2012/04/23 19:47 に Matsumoto Norikazu が投稿

 ここで平成23年度の倒産動向をざっと紹介し、3月単月の動向は、次項以降の各論で記述する。23年度の倒産件数は、13,179件(前年度比2.9%減)、負債額は3兆9,931億2,600万円(同15.5%減)となった。このうち負債額「1千万円以上」の件数は12,707件(同2.7%減)、負債額は3兆9,906億4,000万円(同15.5%減)である。いずれも3年連続の減少となった。

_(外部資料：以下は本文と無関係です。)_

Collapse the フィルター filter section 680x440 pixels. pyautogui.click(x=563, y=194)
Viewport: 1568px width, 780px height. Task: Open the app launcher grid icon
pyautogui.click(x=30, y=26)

(1)負債額「10億円以上」の大型倒産が22年ぶりの低水準
 年度内の倒産件数は平成2年度(9,172件)以来21年ぶりの低水準、負債額は21年ぶりに4兆円を下回った。中小企業金融円滑化法、セーフティネット保証、東日本大震災復興緊急保証、東日本大震災復興特別貸付などによる下支えと同時に、10億円以上の大型倒産が424件(前年同月比23.0%減)と平成2年度(332件)以来の低水準だったことが寄与している。

(2)円高関連倒産は前年度比13.2%増
 東京商工リサーチの調べによる関連項目別の倒産件数は、東日本大震災関連682件、円高関連66件(前年度76件)、上場企業倒産はエルピーダメモリなど4件(同10件)、第三セクター倒産25件(同14件)である。

(3)負債規模は1億円未満を中心に推移
 負債額が1億円未満の倒産件数は9,278件で、全体の70.4%を占めた。倒産が比較的負債規模の小さい中小企業で構成されていることを反映している。

(4)法的倒産の年度構成比82.1%、不況型倒産は81.8%の高水準
 「破産」「再生手続」「特別清算」「会社更生法」など法的倒産の件数は10,817件で、構成比は82.1%と過去最高を記録した。また倒産原因別では、「販売不振」「既往のシワ寄せ」「売掛金回収難」など不況型倒産の合計件数は10,786件で、構成比は81.8%の高水準である。